"Will it [the Sh'erit ha-Pletah] mean an accidental term for survivors of a destroyed people, or will it mean a revolution in Jewish history--a renaissance of Jewish life?"
--Menachem Sztajer, Editor, DP Express-Fun Jidiszn Lebn
May 8, 1945, marked the end of hostilities and a turn toward peace for war-ravaged Europe. For those who had survived the Nazi Holocaust, however, the end of the war brought the beginning of a long and arduous period of rebirth. Following the defeat of Nazi Germany in the spring of 1945, as many as 100,000 Jewish survivors found themselves among the seven million uprooted and homeless people classified as displaced persons (DPs). In a chaotic six-month period six million non-Jewish DPs, who had been deported to Germany as forced laborers for the Nazis, wandered through Germany and Central Europe toward their homelands. But the liberated Jews who were plagued by illness and exhaustion, emerged from concentration camps and hiding places to discover a world in which they had no place. Bereft of home and family and reluctant to return to their prewar homelands, these Jewish DPs would be joined in a matter of months by more than 150,000 other Jews fleeing fierce antisemitism in Poland, Hungary, Romania, and Russia. Together, these survivors became known as Sh'erit ha-Pletah, a biblical term that means "the Surviving Remnant."
In time, the Allies and voluntary agencies rallied to the refugees' aid. As the world debated where to house the Jewish DPs, the Sh'erit ha-Pletah asserted its vitality, assuming administration of the Jewish DP camps in Germany, Austria, and Italy. They established cultural, educational, and social bodies that transformed a disorganized group into a powerful moral and political force. As Sh'erit ha-Pletah leader Zalman Grinberg declared, "What we, the Sh'erit ha-Pletah must do is show that we, the victims of Nazism have always been and will always be the carriers of humanity."
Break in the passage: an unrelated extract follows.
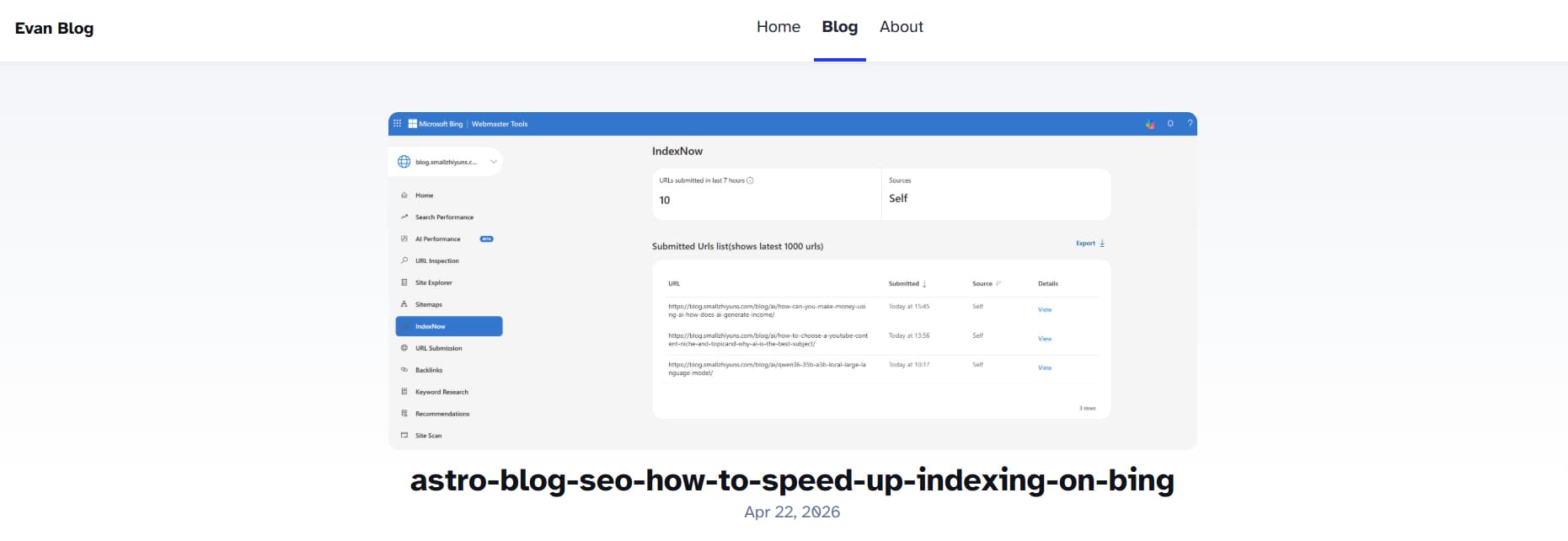Open the help question mark icon
Image resolution: width=1568 pixels, height=541 pixels.
click(1190, 124)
While the strict immigration restrictions of Western nations protracted the Sh'erit ha-Pletah's stay in DP camps from months to years, the survivors moved from the chaos of liberation to self-governance and revitalization. They began searching for relatives and jobs and eventually reunited with family members, started new families, and argued for immigration to the United States and especially Palestine, the Jews’ religious and historical homeland. Neither free nor enslaved, unwanted by the community of nations, and caught in the lands of their oppressors, the Jewish DPs created flourishing communities in their camps. There, in an unparalleled six-year period between 1945 and 1951, European Jewish life was reborn.